Thursday, March 12, 2020

Review of Cormac McCarthy's All The Pretty Horses


All the Pretty Horses is the first book of McCarthy’s critically acclaimed Border Trilogy (the other two books are The Crossing and Cities of the Plain). It is a book and trilogy I have been looking forward to reading. 

Whether or not you enjoy this book will depend more on whether you enjoy literary fiction than on the author’s skill. Cormac McCarthy is beyond dispute an award-winning and very skillful author, and the book was a national bestseller.

First, the strengths. I like the tale itself: set in the early twentieth century, two young men decide they’re going to cross the river and head south into Mexico on horseback. On the one hand they are runaways, but on the other they are competent young men, skilled in ranch work and back country living, wanting to live the life of the Old West. With no destination in mind (other than south) , they wind their way through Mexico and end up breaking horses on a ranch far south of the border. Their various adventures are interesting and very believable.

The setting seems very authentic, especially regarding the Mexican ambiance (it helps if you speak Spanish—I don’t). In many passages I felt like the author was himself experiencing what he was writing about—it seemed viscerally real. The book is gritty with the dust and dirt of the desert south—there is nothing romantic about the portrayal.
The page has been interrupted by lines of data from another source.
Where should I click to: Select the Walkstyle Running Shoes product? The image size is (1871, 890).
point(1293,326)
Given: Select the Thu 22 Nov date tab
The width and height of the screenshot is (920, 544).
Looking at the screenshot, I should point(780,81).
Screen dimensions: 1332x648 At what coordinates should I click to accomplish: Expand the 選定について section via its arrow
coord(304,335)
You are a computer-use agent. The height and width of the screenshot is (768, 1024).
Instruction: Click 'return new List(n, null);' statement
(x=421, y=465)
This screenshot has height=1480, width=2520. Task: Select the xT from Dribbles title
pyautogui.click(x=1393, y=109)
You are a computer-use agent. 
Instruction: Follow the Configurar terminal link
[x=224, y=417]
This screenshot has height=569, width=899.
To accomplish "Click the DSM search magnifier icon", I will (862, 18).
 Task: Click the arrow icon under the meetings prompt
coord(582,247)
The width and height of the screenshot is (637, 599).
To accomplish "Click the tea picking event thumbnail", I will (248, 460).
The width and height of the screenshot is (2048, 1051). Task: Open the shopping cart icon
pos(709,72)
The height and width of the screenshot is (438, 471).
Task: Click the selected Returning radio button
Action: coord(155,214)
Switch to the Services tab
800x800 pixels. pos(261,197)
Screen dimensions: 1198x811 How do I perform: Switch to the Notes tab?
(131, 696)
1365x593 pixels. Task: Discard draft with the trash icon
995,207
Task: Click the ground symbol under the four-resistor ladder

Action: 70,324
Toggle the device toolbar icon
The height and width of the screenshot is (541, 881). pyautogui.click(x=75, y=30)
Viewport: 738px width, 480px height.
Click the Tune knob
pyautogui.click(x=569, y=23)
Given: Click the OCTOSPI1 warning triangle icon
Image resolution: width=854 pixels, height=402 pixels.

The English dialog is quite strong for the most part. It fits well with the way McCarthy has constructed the characters. I don’t recall reading a single line of dialog and thinking, “John Grady Cole would never say that!” Same for the rest of the characters. I love the laconic drawl of the cowboy character, and McCarthy has captured it exquisitely.

The strongest part of the book is the characters and their development. McCarthy has just the right touch, and the growth of the characters through the tale is very well done and, again, very believable.

Unfortunately the weaknesses of the book are significant, in my opinion. I am not a fan of literary fiction, finding it at times pretentious, and Pretty Horses is no exception. He has many paragraphs of high-flying description, composed of really, really long run-on sentences that are occasionally near to incoherent. Sometimes the similes he employs seem to be constructed of words picked at random—they don’t contribute to the picture being painted in your mind by the rest of the narrative.

For me (and I realize this is just my opinion and other readers may vociferously disagree), Pretty Horses became simply tedious in the middle of the book. I put it down for several weeks because it had become boring. Finally I made myself finish the volume (and I must confess to skimming), though the story does pick up with better pacing toward the end.

I love McCarthy’s minimalist style in The Road, an outstanding story. Some of that fine, tight, minimalism persists in No Country for Old Men. These are his later works. Pretty Horses is a different story and for me, a little disappointing. Three stars.